==== Texte ====

Le sort des méga-yachts

À toute allure

d'Lëtzebuerger Land du 04.01.2007

Le ministre des Finances, Jean-Claude Juncker, a fait passer à l’arraché le règlement grand-ducal sur l’exonération de certaines prestations à bord des yachts (d'Land du 27 octobre 2006). Le texte, qui va enfin clarifier le sort des méga-yachts, a été publié au Mémorial A le 29 décembre. Le règlement avait été signé sept jours plus tôt, le 22 décembre, par le grand duc Henri depuis sa résidence suisse à Crans Montana. L’exécutif n’a pas attendu l’avis de la Chambre de commerce pour agir, ce qui montre le degré de précipitation avec lequel le règlement grand-ducal a été adopté de manière à ce que ses dispositions prennent effet au 1er janvier 2007.

L’avis de la Chambre de commerce a bien été demandé, ainsi que celui du Conseil d’État (favorable, mais non-public), mais seuls les Sages ont fait preuve de célérité pour rendre leur copie dans les délais impartis. « L’avis de la Chambre de commerce (a bien) été demandé », mais Jean-Claude Juncker s’en est passé.

Ce qui ne veut pas dire pour autant que son gouvernement a négligé les intérêts des professionnels du secteur maritime. Bien au contraire. La version finale du texte a tenu compte des recommandations formulées au début du mois d’octobre par des experts fiscalistes réunis en table ronde depuis décembre 2005 par le ministre de l’Économie et du Commerce extérieur, Jeannot Krecké, qui a le pavillon maritime dans ses attributions.

Ainsi, le sous-groupe a-t-il oeuvré à la « neutralité » du texte et surtout au retrait, dans l’exposé des motifs, de toute référence à la notion de « loisir ». Le yachting, en grand format, est désormais considéré comme une activité commerciale, quand bien même sa clientèle resterait à quai dans les marinas. La nouvelle réglementation a créé une présomption de navigation en haute mer, sans pour autant obliger les locataires des yachts à sortir en haute mer pour prétendre à l’exonération fiscale comme c’était le cas dans le passé.

Pour ce qui est des principes, le règlement consacre donc l’exonération totale de la TVA sur les locations « de navires affectés à la navigation maritime et assurant un transport rémunéré de personnes ou de biens ou l’exercice d’une activité commerciale, industrielle ou de pêche ». Les « locations des objets » incorporés à ces navires ou servant à leur exploitation échappent également à la taxation. Idem pour les autres prestations de services. « Les navires destinés au transport d’un maximum de douze passagers, inscrits comme navire de commerce sur les registres officiels d’une autorité administrative luxembourgeoise ou étrangère et destinés exclusivement à une exploitation commerciale, sont considérés comme affectés à la navigation maritime, » précise le texte du règlement. Cette formule est l’une des clefs du développement futur du secteur des méga-yachts au Luxembourg. Ce texte a fait surtout l’objet de longues tractations entre le secteur maritime et les services de l’Administration de l’enregistrement et des domaines (AED), longtemps vue comme un frein à la croissance des  yachts commerciaux. L’AED en effet avait toujours considéré certaines prestations à bord des grands yachts (comme la location) comme étant soumise à un taux de TVA à 15 pour cent. Ce que de nombreux professionnels ont contesté, réclamant l’application du taux zéro.

La TVA à zéro pour cent devrait permettre au Grand-Duché de reconquérir ses marques dans le secteur de la grande plaisance, bien que la fiscalité ne soit peut-être pas la recette miracle exclusive. Récemment, un opérateur du secteur maritime se plaignait de « la volonté nouvelle de l’administration fiscale de connaître le bénéficiaire économique ultime de la société détentrice du Yacht ».

==== Lignes fournies ====

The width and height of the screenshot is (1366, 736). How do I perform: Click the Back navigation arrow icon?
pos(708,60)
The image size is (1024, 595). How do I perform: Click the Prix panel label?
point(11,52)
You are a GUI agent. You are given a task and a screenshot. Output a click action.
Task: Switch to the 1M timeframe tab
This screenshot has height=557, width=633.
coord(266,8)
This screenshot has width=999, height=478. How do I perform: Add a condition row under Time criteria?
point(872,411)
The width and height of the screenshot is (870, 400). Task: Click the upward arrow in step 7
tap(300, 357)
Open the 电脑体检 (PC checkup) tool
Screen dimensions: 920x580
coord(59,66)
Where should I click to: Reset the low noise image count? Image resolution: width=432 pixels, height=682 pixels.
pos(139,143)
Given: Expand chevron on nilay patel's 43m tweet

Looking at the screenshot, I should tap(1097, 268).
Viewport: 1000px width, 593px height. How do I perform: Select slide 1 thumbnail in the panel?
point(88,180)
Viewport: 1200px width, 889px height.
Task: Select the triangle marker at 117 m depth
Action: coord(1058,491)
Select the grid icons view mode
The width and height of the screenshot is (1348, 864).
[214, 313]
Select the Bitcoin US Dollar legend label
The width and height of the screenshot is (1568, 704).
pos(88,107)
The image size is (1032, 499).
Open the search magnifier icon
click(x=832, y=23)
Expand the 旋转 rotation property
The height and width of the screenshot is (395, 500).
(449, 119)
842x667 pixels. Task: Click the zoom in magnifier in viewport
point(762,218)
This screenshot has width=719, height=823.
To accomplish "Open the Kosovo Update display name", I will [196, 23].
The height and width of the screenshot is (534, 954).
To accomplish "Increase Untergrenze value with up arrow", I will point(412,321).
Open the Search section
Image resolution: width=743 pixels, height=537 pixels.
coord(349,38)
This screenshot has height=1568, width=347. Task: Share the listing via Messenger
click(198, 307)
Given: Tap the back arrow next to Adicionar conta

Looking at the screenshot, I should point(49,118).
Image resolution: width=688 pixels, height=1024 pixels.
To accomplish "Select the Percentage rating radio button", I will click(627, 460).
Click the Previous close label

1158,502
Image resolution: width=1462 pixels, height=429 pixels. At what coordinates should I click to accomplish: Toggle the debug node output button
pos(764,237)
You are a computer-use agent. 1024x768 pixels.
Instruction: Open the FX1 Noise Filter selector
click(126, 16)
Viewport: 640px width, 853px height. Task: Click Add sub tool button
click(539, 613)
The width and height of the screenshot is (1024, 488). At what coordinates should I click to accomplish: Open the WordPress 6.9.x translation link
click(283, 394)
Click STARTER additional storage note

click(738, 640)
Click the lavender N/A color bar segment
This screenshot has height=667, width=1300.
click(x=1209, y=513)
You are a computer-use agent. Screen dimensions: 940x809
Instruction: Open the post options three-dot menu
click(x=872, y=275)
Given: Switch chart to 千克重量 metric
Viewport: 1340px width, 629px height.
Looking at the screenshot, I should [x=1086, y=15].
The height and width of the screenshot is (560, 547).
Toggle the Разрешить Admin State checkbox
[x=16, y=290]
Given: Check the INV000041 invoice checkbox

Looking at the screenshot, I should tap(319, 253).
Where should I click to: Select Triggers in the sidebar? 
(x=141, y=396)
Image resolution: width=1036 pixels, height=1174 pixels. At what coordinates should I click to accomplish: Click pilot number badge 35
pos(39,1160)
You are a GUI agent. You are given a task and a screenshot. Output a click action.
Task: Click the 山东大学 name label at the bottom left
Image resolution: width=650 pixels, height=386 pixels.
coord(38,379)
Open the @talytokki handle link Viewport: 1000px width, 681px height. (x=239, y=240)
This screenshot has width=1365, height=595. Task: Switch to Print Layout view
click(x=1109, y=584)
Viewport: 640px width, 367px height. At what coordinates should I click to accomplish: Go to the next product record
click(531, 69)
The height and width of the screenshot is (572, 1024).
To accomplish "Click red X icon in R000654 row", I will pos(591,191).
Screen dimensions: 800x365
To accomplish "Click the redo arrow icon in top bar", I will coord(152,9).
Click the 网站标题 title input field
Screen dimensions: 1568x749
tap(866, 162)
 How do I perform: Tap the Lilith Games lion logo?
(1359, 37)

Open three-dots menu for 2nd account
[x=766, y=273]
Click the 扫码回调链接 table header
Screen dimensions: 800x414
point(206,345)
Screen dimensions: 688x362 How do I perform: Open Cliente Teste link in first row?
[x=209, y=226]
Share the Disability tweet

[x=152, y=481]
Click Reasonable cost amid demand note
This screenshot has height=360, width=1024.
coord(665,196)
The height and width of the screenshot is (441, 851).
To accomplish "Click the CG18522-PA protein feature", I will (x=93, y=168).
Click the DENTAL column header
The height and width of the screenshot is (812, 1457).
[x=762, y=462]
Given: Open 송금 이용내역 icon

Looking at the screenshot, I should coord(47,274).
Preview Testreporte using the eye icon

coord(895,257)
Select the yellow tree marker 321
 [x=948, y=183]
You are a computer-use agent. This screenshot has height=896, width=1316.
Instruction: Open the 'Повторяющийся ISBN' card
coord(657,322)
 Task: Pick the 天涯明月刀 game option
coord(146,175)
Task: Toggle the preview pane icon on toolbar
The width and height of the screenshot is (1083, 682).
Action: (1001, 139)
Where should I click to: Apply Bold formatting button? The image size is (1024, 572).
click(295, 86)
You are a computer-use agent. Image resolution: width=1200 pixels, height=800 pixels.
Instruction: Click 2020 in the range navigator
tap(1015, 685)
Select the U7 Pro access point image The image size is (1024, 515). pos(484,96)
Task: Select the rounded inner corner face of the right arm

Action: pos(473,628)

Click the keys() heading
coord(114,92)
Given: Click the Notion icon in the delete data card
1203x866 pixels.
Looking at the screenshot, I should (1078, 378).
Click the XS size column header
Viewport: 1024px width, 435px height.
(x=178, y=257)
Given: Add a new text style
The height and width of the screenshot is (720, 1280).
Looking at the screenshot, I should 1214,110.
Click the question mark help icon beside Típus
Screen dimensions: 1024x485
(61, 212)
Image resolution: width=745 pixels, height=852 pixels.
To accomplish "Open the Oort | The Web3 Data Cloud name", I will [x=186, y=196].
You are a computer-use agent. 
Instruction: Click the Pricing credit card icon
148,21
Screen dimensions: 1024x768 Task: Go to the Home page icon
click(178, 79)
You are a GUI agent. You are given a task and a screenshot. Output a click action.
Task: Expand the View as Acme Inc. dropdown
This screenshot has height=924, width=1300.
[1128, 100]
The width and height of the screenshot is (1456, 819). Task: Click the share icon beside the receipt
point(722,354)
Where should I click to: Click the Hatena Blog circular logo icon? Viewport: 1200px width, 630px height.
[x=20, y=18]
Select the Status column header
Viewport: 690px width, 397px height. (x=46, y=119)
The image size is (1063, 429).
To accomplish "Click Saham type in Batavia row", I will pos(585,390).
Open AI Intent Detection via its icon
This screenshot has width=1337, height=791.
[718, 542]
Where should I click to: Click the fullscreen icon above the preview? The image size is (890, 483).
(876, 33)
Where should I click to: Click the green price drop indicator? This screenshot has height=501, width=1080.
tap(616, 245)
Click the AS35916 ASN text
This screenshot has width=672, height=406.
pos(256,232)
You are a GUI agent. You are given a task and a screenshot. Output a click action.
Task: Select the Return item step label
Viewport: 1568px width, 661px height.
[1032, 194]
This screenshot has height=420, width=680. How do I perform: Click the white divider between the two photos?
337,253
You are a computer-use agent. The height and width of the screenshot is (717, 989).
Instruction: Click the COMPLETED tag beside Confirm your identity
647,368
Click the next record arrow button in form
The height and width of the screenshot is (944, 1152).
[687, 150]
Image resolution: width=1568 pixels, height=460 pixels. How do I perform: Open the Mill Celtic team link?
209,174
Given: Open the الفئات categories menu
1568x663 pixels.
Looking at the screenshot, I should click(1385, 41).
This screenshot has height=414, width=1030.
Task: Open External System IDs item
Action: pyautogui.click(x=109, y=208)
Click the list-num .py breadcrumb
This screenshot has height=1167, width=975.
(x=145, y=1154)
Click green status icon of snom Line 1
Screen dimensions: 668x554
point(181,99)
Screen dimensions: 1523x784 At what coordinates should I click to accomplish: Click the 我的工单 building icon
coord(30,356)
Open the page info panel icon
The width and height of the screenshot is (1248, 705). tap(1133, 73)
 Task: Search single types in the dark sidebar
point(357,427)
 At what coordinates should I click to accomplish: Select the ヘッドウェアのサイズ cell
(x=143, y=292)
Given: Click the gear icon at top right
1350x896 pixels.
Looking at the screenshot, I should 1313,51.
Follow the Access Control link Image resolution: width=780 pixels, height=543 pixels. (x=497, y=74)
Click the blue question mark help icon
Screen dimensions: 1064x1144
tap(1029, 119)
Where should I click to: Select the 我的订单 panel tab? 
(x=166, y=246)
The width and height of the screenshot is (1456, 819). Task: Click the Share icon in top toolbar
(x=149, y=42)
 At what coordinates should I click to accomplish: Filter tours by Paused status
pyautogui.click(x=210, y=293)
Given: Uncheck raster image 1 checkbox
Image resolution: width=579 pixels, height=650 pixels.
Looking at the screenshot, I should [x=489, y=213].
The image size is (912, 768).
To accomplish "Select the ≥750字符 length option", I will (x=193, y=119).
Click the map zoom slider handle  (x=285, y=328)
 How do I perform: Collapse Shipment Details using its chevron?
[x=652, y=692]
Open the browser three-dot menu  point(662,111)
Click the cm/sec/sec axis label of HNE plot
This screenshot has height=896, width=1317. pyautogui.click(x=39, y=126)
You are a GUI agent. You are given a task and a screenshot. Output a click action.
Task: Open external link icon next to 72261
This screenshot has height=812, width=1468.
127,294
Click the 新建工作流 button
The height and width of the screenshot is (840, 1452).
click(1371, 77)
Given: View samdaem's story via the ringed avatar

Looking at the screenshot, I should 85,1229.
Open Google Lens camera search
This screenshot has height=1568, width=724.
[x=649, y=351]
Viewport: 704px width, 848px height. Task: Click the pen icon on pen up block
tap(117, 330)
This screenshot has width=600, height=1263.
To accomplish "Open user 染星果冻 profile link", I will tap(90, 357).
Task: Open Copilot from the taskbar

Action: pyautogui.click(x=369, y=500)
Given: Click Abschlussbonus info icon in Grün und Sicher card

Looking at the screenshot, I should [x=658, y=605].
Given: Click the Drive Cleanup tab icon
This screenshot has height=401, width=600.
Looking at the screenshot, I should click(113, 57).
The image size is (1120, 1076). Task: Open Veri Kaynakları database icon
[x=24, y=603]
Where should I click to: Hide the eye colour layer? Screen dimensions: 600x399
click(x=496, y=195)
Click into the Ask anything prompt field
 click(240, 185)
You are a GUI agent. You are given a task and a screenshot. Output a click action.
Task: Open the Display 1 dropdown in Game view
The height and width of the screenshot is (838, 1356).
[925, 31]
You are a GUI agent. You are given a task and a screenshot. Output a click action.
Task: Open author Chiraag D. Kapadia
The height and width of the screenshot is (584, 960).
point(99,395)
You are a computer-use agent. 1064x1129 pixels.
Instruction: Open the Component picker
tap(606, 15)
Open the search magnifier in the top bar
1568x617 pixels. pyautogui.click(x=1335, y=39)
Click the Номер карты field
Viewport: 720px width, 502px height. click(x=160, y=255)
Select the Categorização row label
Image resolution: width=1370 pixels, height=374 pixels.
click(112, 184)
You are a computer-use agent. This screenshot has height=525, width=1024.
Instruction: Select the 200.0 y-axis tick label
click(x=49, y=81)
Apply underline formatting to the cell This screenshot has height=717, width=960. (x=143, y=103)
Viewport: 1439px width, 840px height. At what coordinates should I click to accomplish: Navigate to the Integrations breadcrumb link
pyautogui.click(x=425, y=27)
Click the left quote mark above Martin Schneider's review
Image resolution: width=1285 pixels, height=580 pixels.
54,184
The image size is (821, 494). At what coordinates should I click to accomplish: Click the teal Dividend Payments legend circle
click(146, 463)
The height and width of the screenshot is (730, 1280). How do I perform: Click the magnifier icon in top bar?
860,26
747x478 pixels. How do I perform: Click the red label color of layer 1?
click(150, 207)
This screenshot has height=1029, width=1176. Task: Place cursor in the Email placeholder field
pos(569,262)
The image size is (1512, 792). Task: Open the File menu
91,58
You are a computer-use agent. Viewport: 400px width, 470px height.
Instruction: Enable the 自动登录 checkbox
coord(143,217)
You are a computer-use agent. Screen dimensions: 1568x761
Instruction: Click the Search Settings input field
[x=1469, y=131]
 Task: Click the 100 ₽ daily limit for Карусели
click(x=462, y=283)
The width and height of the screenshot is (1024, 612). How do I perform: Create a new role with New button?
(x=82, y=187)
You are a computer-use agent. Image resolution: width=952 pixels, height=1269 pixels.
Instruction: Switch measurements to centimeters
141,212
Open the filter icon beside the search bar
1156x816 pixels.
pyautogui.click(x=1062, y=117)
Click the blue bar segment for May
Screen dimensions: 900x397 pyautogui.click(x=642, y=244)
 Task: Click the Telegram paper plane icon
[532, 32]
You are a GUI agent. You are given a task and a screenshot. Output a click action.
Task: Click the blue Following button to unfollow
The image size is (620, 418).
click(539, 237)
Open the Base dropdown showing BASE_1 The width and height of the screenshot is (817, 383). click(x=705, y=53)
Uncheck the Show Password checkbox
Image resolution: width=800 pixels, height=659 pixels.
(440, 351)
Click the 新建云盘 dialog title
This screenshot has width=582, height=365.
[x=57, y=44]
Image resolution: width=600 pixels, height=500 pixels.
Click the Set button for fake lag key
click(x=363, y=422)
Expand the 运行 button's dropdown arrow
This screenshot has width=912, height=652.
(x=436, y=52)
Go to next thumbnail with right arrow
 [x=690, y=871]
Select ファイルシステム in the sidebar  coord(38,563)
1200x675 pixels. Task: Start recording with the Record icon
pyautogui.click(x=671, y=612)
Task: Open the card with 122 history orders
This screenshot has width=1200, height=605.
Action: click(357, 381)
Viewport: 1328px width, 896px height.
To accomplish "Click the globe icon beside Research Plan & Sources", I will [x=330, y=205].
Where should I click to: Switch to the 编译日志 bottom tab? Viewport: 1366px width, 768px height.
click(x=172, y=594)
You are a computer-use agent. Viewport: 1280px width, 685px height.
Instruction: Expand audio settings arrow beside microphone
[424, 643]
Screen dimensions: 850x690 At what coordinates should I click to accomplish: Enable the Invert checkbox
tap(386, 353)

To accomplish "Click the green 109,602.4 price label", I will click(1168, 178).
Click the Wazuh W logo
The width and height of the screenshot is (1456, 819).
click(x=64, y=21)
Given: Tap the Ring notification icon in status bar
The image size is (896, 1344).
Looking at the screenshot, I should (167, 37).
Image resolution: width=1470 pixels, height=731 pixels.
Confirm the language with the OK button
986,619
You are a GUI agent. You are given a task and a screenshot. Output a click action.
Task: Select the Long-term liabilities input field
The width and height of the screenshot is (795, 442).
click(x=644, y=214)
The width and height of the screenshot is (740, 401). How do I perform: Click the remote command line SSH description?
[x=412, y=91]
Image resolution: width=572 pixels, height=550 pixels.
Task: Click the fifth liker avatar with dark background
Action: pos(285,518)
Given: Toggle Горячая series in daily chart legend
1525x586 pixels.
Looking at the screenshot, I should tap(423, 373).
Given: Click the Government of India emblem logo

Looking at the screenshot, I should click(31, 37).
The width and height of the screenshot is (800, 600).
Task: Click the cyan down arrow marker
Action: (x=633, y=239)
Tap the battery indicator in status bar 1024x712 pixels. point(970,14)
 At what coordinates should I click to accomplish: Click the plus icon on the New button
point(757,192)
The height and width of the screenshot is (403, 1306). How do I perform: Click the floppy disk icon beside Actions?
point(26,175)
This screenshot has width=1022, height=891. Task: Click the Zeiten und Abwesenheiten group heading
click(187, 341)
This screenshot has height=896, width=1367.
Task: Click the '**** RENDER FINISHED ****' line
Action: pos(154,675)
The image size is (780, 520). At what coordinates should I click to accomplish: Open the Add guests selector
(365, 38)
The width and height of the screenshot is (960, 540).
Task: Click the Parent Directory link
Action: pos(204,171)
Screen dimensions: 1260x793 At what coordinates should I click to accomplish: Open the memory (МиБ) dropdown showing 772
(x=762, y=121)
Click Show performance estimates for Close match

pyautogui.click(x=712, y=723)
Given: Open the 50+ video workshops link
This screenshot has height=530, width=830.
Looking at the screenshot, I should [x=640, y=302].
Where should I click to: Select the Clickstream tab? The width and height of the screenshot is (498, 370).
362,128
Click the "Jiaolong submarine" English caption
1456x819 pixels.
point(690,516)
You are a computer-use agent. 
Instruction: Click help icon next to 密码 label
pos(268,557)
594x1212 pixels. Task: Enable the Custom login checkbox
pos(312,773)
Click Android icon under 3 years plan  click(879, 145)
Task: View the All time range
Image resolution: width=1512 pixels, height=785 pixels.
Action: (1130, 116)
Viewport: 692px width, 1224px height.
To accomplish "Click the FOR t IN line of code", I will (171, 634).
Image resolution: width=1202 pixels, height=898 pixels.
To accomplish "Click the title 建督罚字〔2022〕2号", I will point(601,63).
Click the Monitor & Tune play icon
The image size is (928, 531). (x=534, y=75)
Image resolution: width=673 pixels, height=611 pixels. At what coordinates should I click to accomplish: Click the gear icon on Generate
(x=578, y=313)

====

▶ **Tâche**:
Recopiez tout le texte sur les méga-yachts depuis « Le ministre des » jusqu'à « 1er janvier 2007. » inclus. Les lignes fournies ne servent à rien ici.

▶ **Réponse**:
Le ministre des Finances, Jean-Claude Juncker, a fait passer à l’arraché le règlement grand-ducal sur l’exonération de certaines prestations à bord des yachts (d'Land du 27 octobre 2006). Le texte, qui va enfin clarifier le sort des méga-yachts, a été publié au Mémorial A le 29 décembre. Le règlement avait été signé sept jours plus tôt, le 22 décembre, par le grand duc Henri depuis sa résidence suisse à Crans Montana. L’exécutif n’a pas attendu l’avis de la Chambre de commerce pour agir, ce qui montre le degré de précipitation avec lequel le règlement grand-ducal a été adopté de manière à ce que ses dispositions prennent effet au 1er janvier 2007.